Christ First Asks for a Favor
It is remarkable that the first words of
Christ are an appeal. "Give me to drink," He said. It was the first
time in all her life that she had ever been asked a favor by a Jew, and to be
asked a favor by those whom we are certain would despise us, produces a strange
revulsion in the heart. I do not know if even on the cross the humility of
Christ is more apparent than in these humble pleadings that fell on this
Samaritan's ears and still are calling to our hearts today. We, too, may feel
certain that Jesus will despise us. We may think ourselves very loathsome in
His sight. Yet He is pleading with us as a brother pleads and calling to us as
a brother calls, and He is holding out His death to us and offering us His
pardon and His power. Nay, more, whenever we give a cup of water to a little
one in Jesus' name, then like the woman of Samaria we are giving Christ to
drink. And in every kindly deed we ever did, we are responding to this pleading
of the Master. In every face of pain, every distorted limb, every moan and
sigh, and all the sobbing of the helpless children, Christ still is saying,
"Give me to drink." And we had better cease to worship Him as Lord
than fail to respond to such a pleading.
Christ Was Impressed by the Samaritan
Woman's Ignorance
I note, too, that what roused the
compassion of Jesus for this woman was her ignorance. "Ah! woman, if you
only knew the gift of God: if you only knew who was speaking to you!" In
Sychar the honest neighbors rather shunned this woman, not because she was
ignorant, but because she knew too much. They hated her. They tattled of her. She
was a bold and an unprincipled woman. Only Jesus in the whole wide world pitied
her from the bottom of His heart.
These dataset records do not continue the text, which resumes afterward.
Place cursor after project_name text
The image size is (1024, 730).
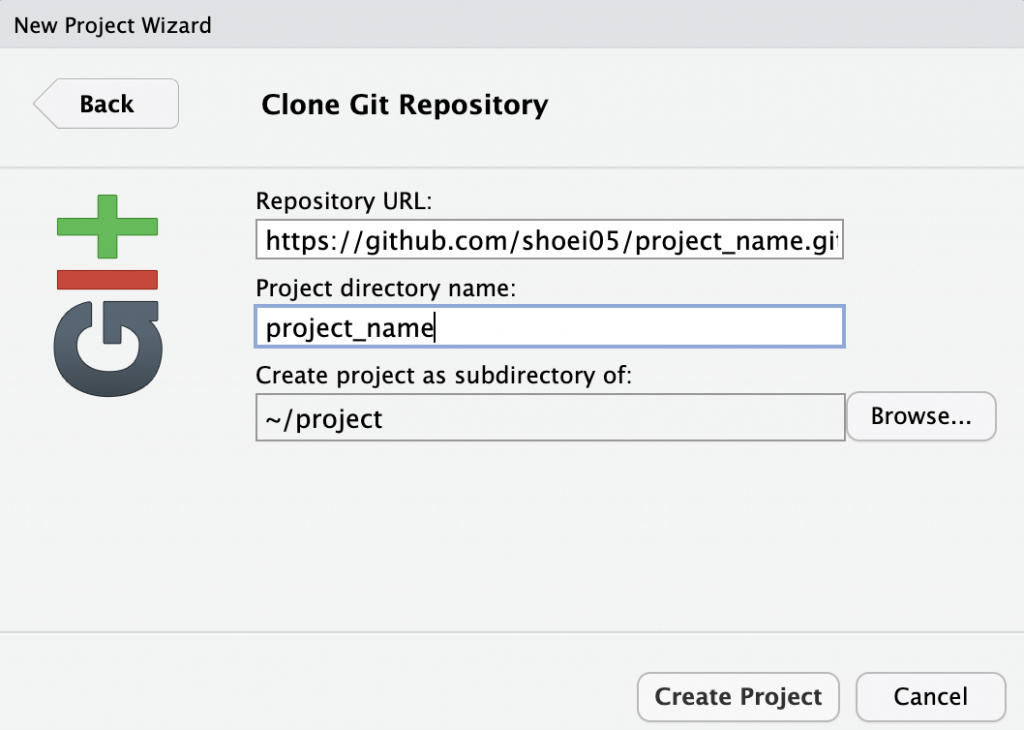(435, 328)
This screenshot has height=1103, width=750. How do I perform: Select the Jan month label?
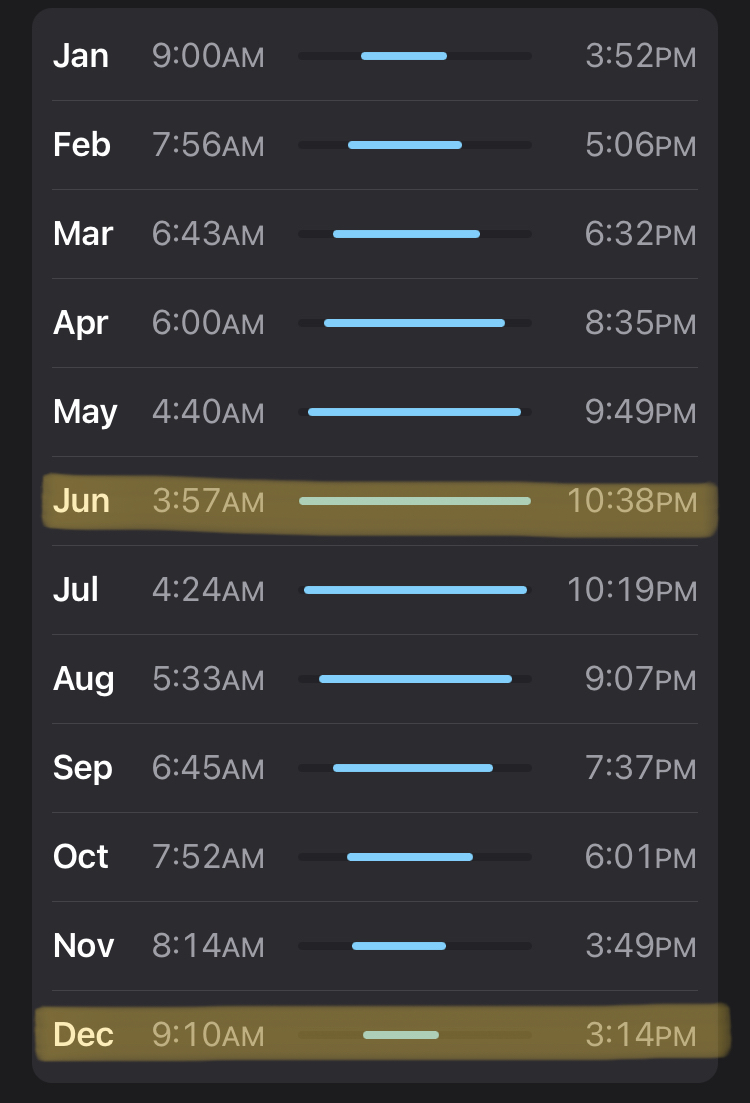point(81,56)
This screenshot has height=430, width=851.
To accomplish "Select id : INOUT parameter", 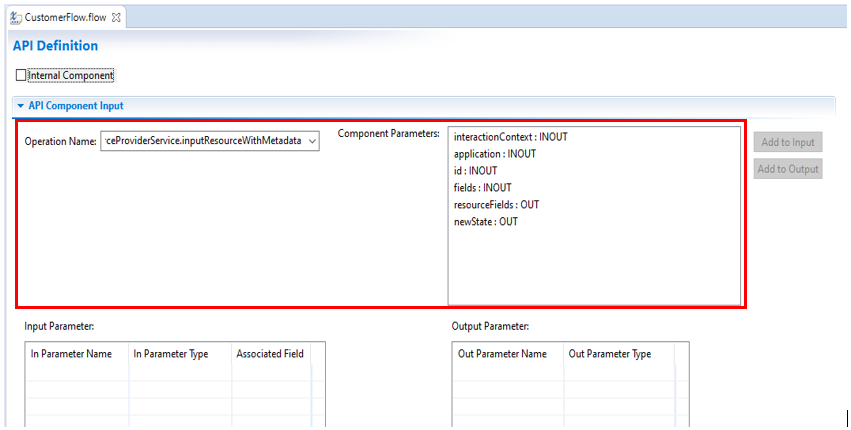I will tap(475, 171).
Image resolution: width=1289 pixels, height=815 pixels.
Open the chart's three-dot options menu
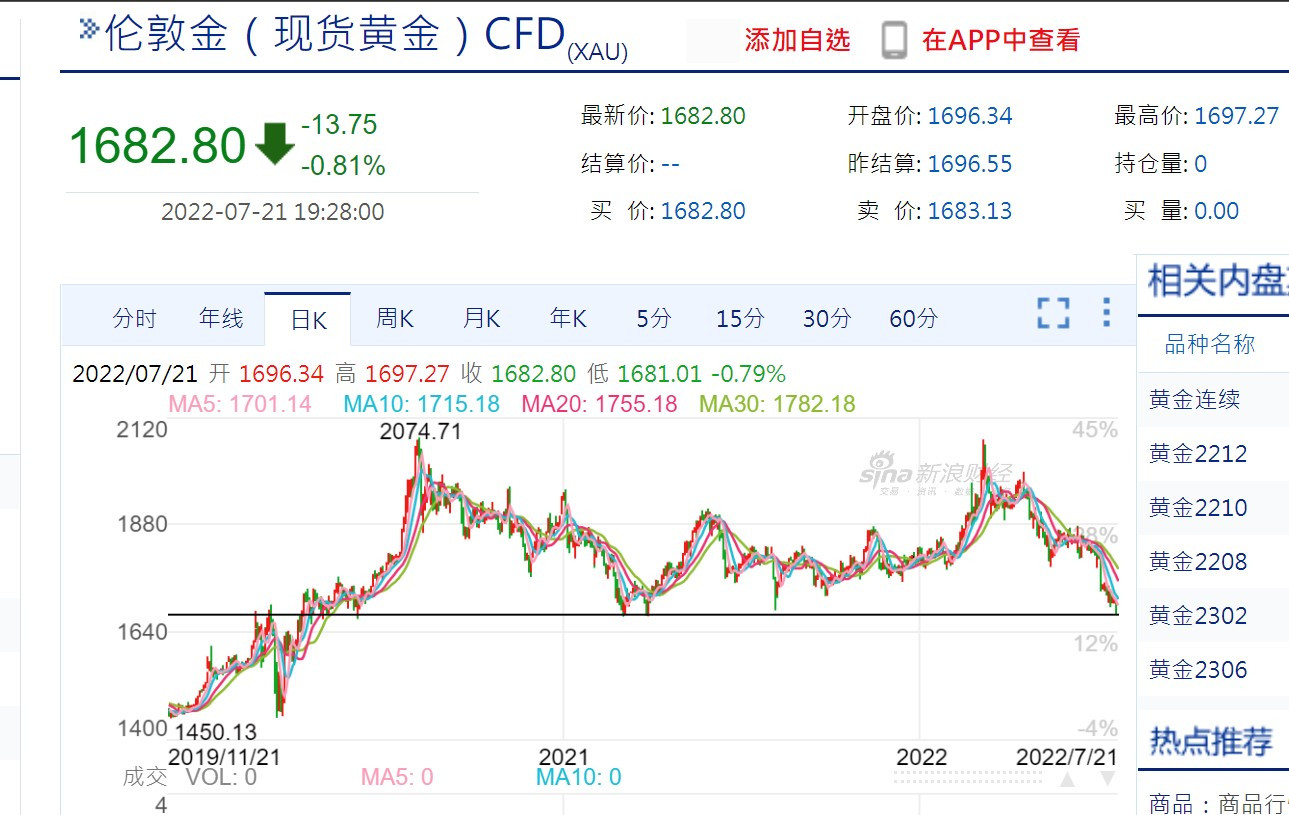click(1106, 312)
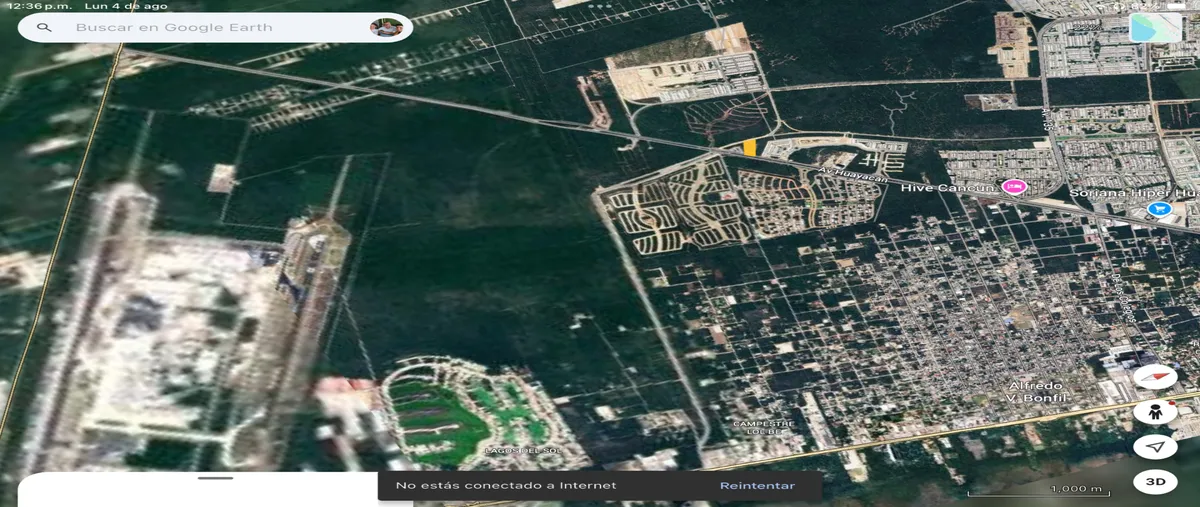
Task: Tap Reintentar to retry the connection
Action: [757, 486]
She was so ignorant for all she knew. She had
so missed the prize for all her unhallowed grasping! O heart of Christ, so
infinite in pity, teach us again the ignorance of passion, and make us pitiful
to the men and women who have missed the mark, because they have not known
God's gift of love!
Christ Offers Something Superior and of
Permanent Value to the Inner Man
So Jesus gently deals with the Samaritan, reading
her heart and showing her what she was and leading her upward from the well of
Jacob to the wellsprings that are found in Jacob's God. "Whosoever
drinketh of the water that I shall give him shall never thirst; but the water
that I shall give him shall be in him a well of water springing up into
everlasting life." Two features of this promised gift arrest us. (a) The first
is that he that drinketh of the living stream shall never thirst again. But do
we not find the Psalmist saying, "My soul thirsteth for God, for the
living God"? Is every longing of the soul satisfied forever when we have
tasted of the wells of God? Nay, God forbid. The more we drink of holiness, the
more we thirst for it. The more we drink of purity, the more we crave it. The
more we taste of God, the more we long for Him. But under the power of this new
affection, sinful affections gradually die; and baser cravings that dominated
once sink slowly in this newborn life in God until at last the very craving is
forgotten, and having tasted God, we thirst no more. (b) And then this fountain
is within our heart. This poor Samaritan had to take her pitcher and run the
gauntlet of the village street whenever she wanted a draught of Jacob's well. But
the gladness and the peace are within us when we have truly met with Jesus
Christ. There is a sense in which a Christian is dependent. There is another
sense in which a Christian is the most independent man alive. He can go singing
under the dullest skies; he can have royal fellowship in crowded streets, for
he carries his heaven in his heart, and heaven in the heart is heaven on earth.